How do we create a new plugin?
There are a few requirements when making a new dbt Core plugin:
- The plugin must be in a python module that follows the
dbt_*
naming scheme. - The plugin module must have a
plugins
variable defined that contains a list of plugin classes to be initialized. - The plugin itself must be a subclass of
dbtPlugin
. - Each hook method for our method must have the
is_dbt_hook
attribute set to true. This can be accomplished by using the provided@dbt_hook
decorator.
It is my understanding that these requirements exist to ensure that the PluginManager
does not accidentally import non-plugin code, and furthermore prevents unintended code execution if there is a hook naming collision in the plugin classes.
Here is a bare-bones __init__.py
file for a hypothetical dbt_example_plugin
module.
from dbt.plugins.manager import dbt_hook, dbtPlugin
from dbt.plugins.manifest import PluginNodes
from dbt.plugins.contracts import PluginArtifacts
class ExamplePlugin(DbtPlugin):
"""A demonstration plugin for dbt-core 1.6.x."""
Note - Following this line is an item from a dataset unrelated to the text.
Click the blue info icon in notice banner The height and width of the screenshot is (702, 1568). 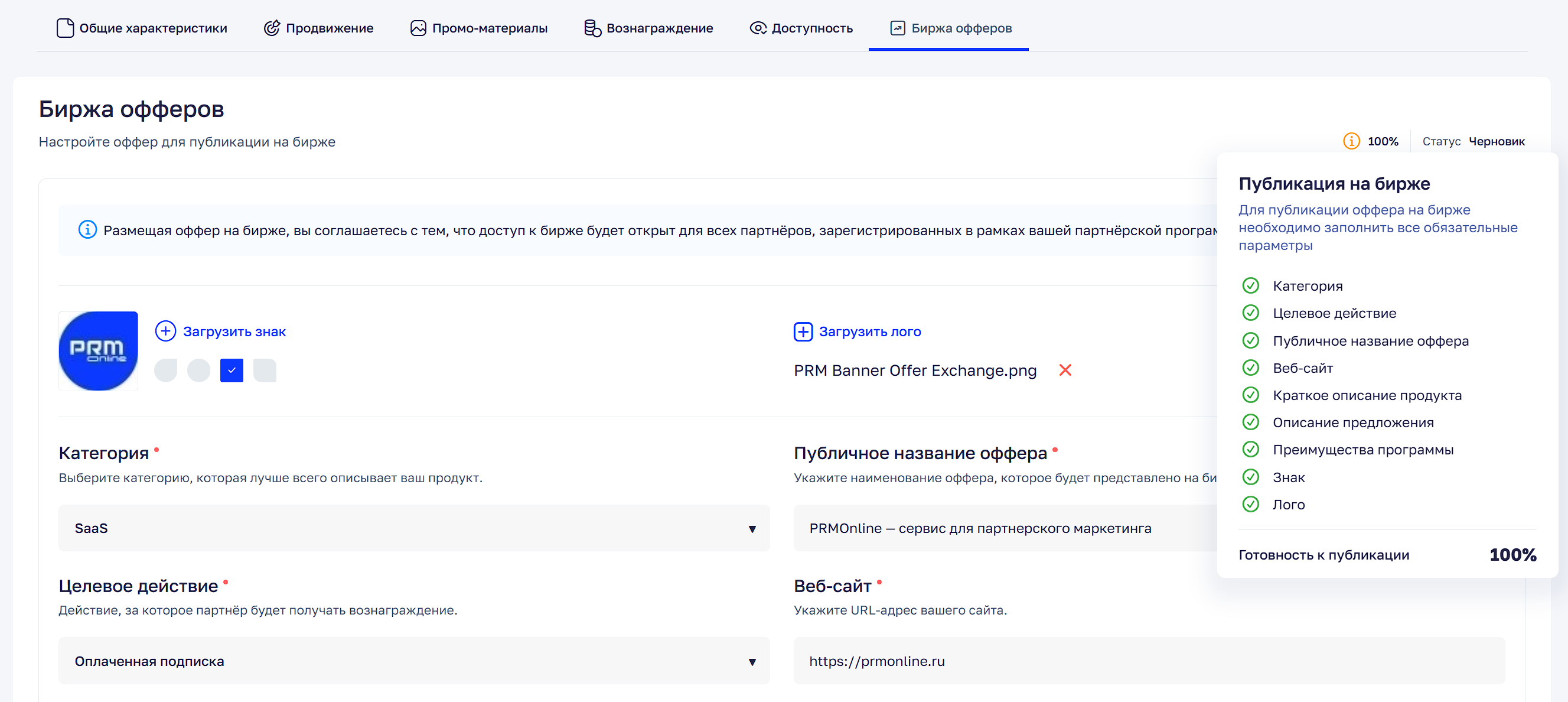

def initialize(self) -> None:
"""
Initialize the plugin. This is where you'd setup connections,
load files, or perform other I/O.
"""
print('Initializing ExamplePlugin')
pass
@dbt_hook
def get_manifest_artifacts(self, manifest) -> PluginArtifacts:
"""
Return PluginArtifacts to dbt for writing to the file system.
"""
return PluginArtifacts()
@dbt_hook
def get_nodes(self) -> PluginNodes:
"""
Return PluginNodes to dbt for injection into dbt's DAG.
"""
return PluginNodes()
plugins = [ExamplePlugin]
Now, if this example module exists within the safe python environment as dbt-core, during model loading the PluginManager
will detect the dbt_example_plugin
module, register and initialize the plugin, and it will call the get_nodes
method.
Thoughts for the future
I am delighted that this plugin interface exists! For the first time, we can start extending dbt Core’s functionality without wrapping the CLI. I’ve already used this functionality to create dbt-loom, an open-source dbt Core plugin that enables multi-project deployments. With the functionality that already exists, I can see a many areas for development:
- Creating a sqlite version of the project manifest. Combined with HTTP range requests, this should allow for an improved dbt-docs experience by bypassing loading large manifest.json files.
- During the
initialize()
method call, we should be able to access imported dbt constructs and add our telemetry instrumentation. - Depending on how difficult it is to monkeypatch, it may be possible to inject custom methods into a Jinja context.
More importantly, I’m excited for other hooks that could be made in the future! Given that dbt Core is still open source, I hope to see many new PRs open up that extend this new interface further.